ParametricPlot3D[ellipsoidfunction[7, 5, 4][u, v], {u, 0, 2*Pi},
{v, -Pi/2, Pi/2},
PlotPoints -> 100,
ImageSize -> 450];
There are three problems with this plot. 1) The regular Mathematica lighting
tends to interfer with the colors on the surface. 2) The Hue color function
is not easy to interpret. What is high pressure and what is low pressure? 3)
It doesn't give a very accurate indication of what the shape of the contours
are. They are not quite as regular as one might expect.
My second solution uses DrawGraphics (from my web site below). It trims a
grid of polygons in the uv-plane to the contour regions and then maps the
resulting grids to the ellipsoidal surface. It uses the TwoColorScale
function to give a color scale that gives shades of blue for values below 25
and shades of red for colors above 25. It is much easier to interpret
two-color plots - they are similar to cartographic maps. The NeutralLighting
option is used to turn down the color saturation of the regular lighting so
it doesn't interfer with the surface colors.
Needs["DrawGraphics`DrawingMaster`"]
colorfun =
TwoColorScale[{-0.29, 25, 49.7}, {ColorMix[RoyalBlue, Black][0.5],
RoyalBlue, ColorMix[RoyalBlue, White][0.8], ColorMix[Red,
White][0.8],
Red, ColorMix[Red, Black][0.5]}];
polygrid = N[MakePolyGrid[{40, 20}, {{0, -Pi/2}, {2*Pi, Pi/2}}]];
contours = Range[-0.29, 49.7, (49.7 + 0.29)/10];
Do[polys[i] = TrimPolygons[pressure[#1, #2] & ,
{contours[[i]], contours[[i + 1]]}][polygrid],
{i, 1, Length[contours] - 1}]
Draw3DItems[
{Table[{SurfaceColor[colorfun[(contours[[i]] + contours[[i + 1]])/2]],
EdgeForm[], polys[i] /. {(u_)?NumberQ, (v_)?NumberQ} ->
ellipsoid[7, 5, 4][u, v]}, {i, 1, Length[contours] - 1}]},
BoxRatios -> Automatic,
NeutralLighting[0.1, 0.5, 0],
Boxed -> False,
Axes -> False,
PlotRegion -> {{-0.1, 1.1}, {-0.3, 1.2}},
ViewPoint -> {1.534, -2.831, 1.04},
Background -> Linen,
ImageSize -> 450];
The contours actually are somewhat irregular and wavy as one can check by
making a ContourPlot of the pressure in the uv-plane using a high number of
plot points.
David Park
djmp at earthlink.net
http://home.earthlink.net/~djmp/
From: Daniele Lupo [mailto:danwolf_no_spam_please_ at libero.it]

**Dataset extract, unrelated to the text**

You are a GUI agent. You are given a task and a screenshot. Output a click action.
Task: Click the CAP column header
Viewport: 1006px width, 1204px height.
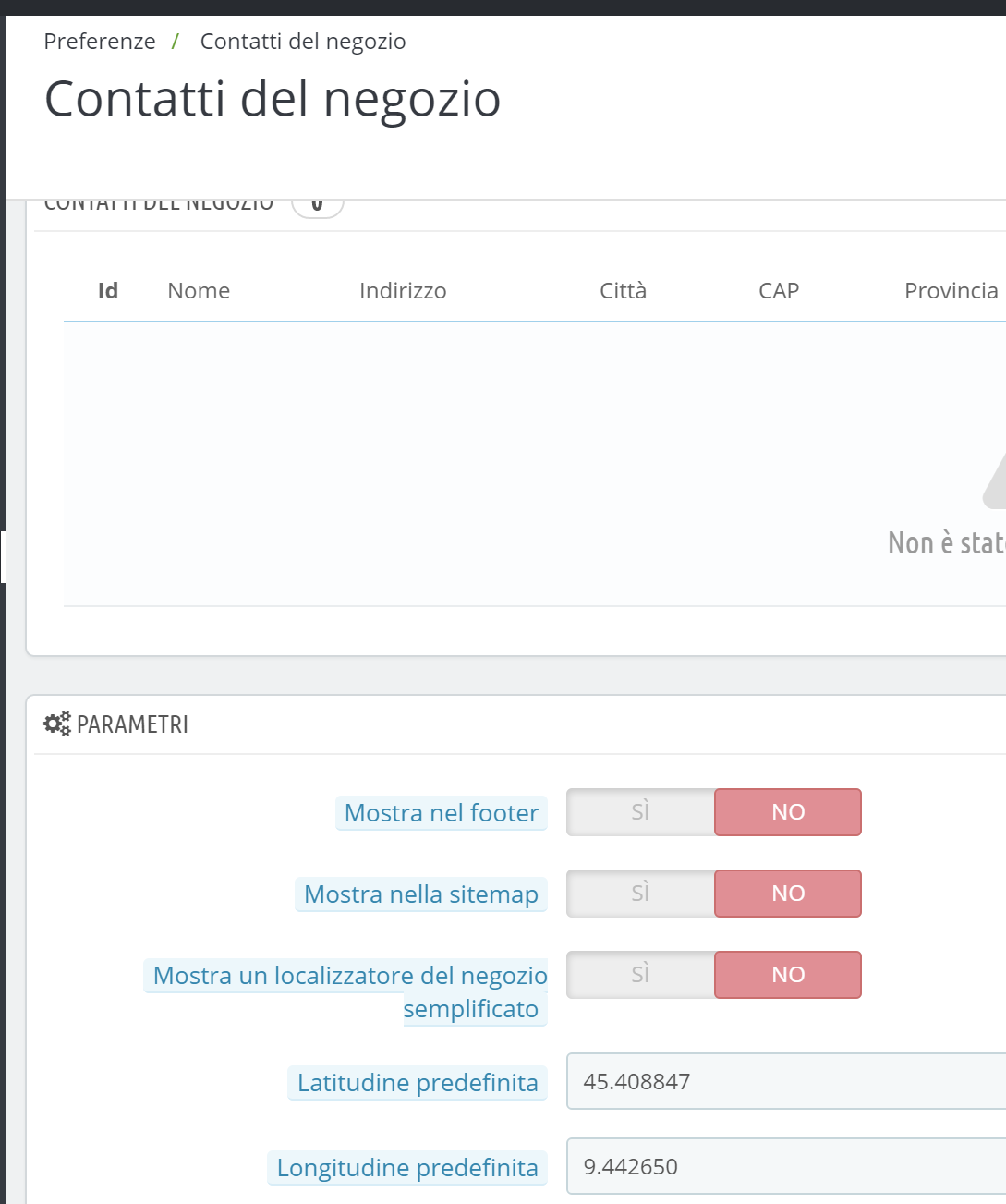pos(779,291)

To: mathgroup at smc.vnet.net
Hi to everyone.
I've just obtained a Student License of Mathematica, and I'm working in
graphics...
I've created, after a half-day of work, an image representing an ellipsoid,
with a colored surface
When I try to represent it, I must put Ligthing->False to see surface
colors.
I'd like to know if there's a way to obtain a rendered image, in which I
can have both light and surface color, to give a shadow to the figure and
create a more 3D effect.
Thanks for replies.
Below there's the code...
Daniele
--------------------------
<< Graphics`ContourPlot3D`;
a = 7; b = 5; c = 4; r = 1;
ellipsoid = ContourPlot3D[
(x/a)^2 + (y/b)^2 + (z/c)^2 - r, {
x, -10, 10}, {y, -10, 10}, {z, -10, 10},
PlotPoints -> 12,
AspectRatio -> Automatic
];
(*It finds the median point of vertices of a list of a 3D coordinates*)
midpoint[l_] := Apply[Plus, Transpose[l], 2]/Length[l];
(*Function to map in the ellipsoid surface*)

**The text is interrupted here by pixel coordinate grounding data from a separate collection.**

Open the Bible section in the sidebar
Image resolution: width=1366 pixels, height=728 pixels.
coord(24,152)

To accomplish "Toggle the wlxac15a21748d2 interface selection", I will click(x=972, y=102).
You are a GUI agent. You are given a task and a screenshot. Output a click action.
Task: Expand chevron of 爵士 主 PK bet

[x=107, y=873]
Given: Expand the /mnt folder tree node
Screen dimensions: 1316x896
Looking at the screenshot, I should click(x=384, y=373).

pressure[x_, y_, z_] := x^2 + y^2 + Sin[4z];
(*Color Function*)
color[x_] := Hue[pressure @@ midpoint[x]/50];
(*Rule to change original graphic object*)
colorpolygon = Polygon[coord_] :>
{color[coord],EdgeForm[{}],Polygon[coord]};
(*creation of new, colored ellipsoid*)
coloredellipse = ellipsoid /. colorpolygon;
(*Visualization of the shape*)
(*I'd like to have also the light...*)
Show[coloredellipse, Lighting -> False];